----- INPUT

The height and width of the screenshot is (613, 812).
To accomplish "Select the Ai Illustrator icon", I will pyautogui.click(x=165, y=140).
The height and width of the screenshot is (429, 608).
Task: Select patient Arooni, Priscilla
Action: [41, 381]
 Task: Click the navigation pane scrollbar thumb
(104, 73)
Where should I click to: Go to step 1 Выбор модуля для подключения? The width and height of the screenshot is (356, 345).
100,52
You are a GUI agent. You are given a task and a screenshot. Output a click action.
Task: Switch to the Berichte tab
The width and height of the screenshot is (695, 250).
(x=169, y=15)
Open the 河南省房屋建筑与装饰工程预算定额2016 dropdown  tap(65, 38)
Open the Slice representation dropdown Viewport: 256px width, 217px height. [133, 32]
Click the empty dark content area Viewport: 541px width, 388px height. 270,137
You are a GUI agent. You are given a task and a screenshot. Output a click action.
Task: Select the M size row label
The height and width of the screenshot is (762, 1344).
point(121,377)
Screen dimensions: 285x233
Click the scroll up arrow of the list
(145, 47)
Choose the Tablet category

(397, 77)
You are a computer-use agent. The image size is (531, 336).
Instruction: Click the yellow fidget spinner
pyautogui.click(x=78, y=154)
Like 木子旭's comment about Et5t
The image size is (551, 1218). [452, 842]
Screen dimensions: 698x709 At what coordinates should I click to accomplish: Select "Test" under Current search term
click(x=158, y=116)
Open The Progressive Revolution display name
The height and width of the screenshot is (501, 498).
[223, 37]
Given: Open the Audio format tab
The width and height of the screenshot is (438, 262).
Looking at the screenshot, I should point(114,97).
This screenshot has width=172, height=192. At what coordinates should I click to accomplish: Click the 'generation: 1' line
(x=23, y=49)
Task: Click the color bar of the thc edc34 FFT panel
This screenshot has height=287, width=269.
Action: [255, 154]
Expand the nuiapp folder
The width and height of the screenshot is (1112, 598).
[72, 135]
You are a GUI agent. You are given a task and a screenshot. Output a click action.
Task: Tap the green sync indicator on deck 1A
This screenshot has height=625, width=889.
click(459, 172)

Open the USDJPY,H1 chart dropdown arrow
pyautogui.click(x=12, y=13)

----------

**ABOUT THIS EXERCISE**
Your answer should consist only of the lines from the one with "Given: Open the Audio format tab" through the end of the data above, reproduced exactly.

**SOLUTION**
Given: Open the Audio format tab
The width and height of the screenshot is (438, 262).
Looking at the screenshot, I should point(114,97).
This screenshot has width=172, height=192. At what coordinates should I click to accomplish: Click the 'generation: 1' line
(x=23, y=49)
Task: Click the color bar of the thc edc34 FFT panel
This screenshot has height=287, width=269.
Action: [255, 154]
Expand the nuiapp folder
The width and height of the screenshot is (1112, 598).
[72, 135]
You are a GUI agent. You are given a task and a screenshot. Output a click action.
Task: Tap the green sync indicator on deck 1A
This screenshot has height=625, width=889.
click(459, 172)

Open the USDJPY,H1 chart dropdown arrow
pyautogui.click(x=12, y=13)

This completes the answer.